Now, we repeat the same test for our second novel algorithm (PCCF) with the rest of the contending classifiers. The critical difference is calculated to be 1 and as before we observe that CD remains lower than the pairwise difference of EA Ranks between classifier PCCF and the other contending algorithms \((\;PCCF \;vs\; BG:2.4, \;PCCF \;vs\; RS:1.2, \;PCCF \;vs\; RF:1.3, \;PCCF \;vs\; RFW p=1:1.3, \;PCCF \;vs\; RFW p=3:2.5)\). This indicates that the performance improvement in PCCF in terms of EA is statistically significant.

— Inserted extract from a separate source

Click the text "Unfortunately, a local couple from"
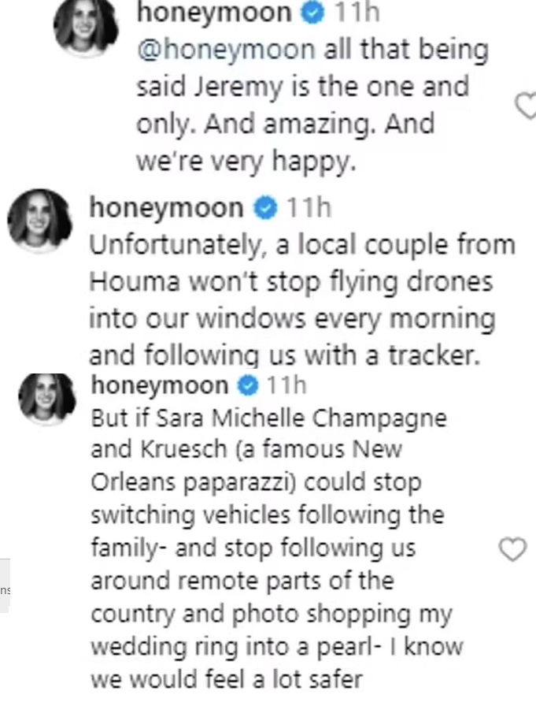 (x=301, y=245)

$$\begin{aligned} CD = q_{a}\sqrt{\frac{k(k+1)}{6N}} \end{aligned}$$
(12)

Table 4 contains correlation scores, which indicate the main differences between our two novel algorithms - MICF and PCCF. The results suggest that MIC can identify more accurately the correlation between the features and the target, as well as take into consideration the uncertainty, which results in a more accurate algorithm. Both MICF and PCCF algorithms outperform their competitors by achieving 4.4 and 2.6% more accurate results, respectively, compared with the third highest accurate algorithm, RF.

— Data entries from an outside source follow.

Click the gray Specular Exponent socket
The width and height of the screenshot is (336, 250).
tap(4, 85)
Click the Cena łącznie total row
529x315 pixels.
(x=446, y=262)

Table 4. Comparison between MIC and PCC scores.(left-PCC, right-MIC)

5 Conclusion

In this paper, we have proposed two novel decision forest building algorithms - Maximal Information Coefficient Forest (MICF) and Pearson’s Correlation Coefficient Forest (PCCF). They combine Gain Ratio with PCC and MIC, which are used to determine the best feature on each splitting node. The larger the correlation score (either MIC or PCC), the greater the possibility of ending up on the newly created dataset \(D'\) at each splitting node. To the best of our knowledge, our work of combining Gain Ratio with MIC or PCC in classification problems is the first of its kind and can help improve the accuracy in classification problems significantly. The experimental results have shown that MICF performs significantly better in Ensemble Accuracy than some highly esteemed existing algorithms, including Bagging, Random Subspace, Random Forest, Random Feature Weight, and the newly proposed PCCF algorithm. Moreover, the generation of individual decision trees in both MICF and PCCF is in no way dependent on any previous tree(s) and, therefore, can be generated in parallel. Moreover, considering the consistent performance of both MICF and PCCF, makes them a great fit within the big data context and thus enabling it to be used by non-technical individuals.

For future work, we aim to test our algorithms against imbalanced datasets and compare them with probabilistic trees, which are known to capture the uncertainty in the data effectively.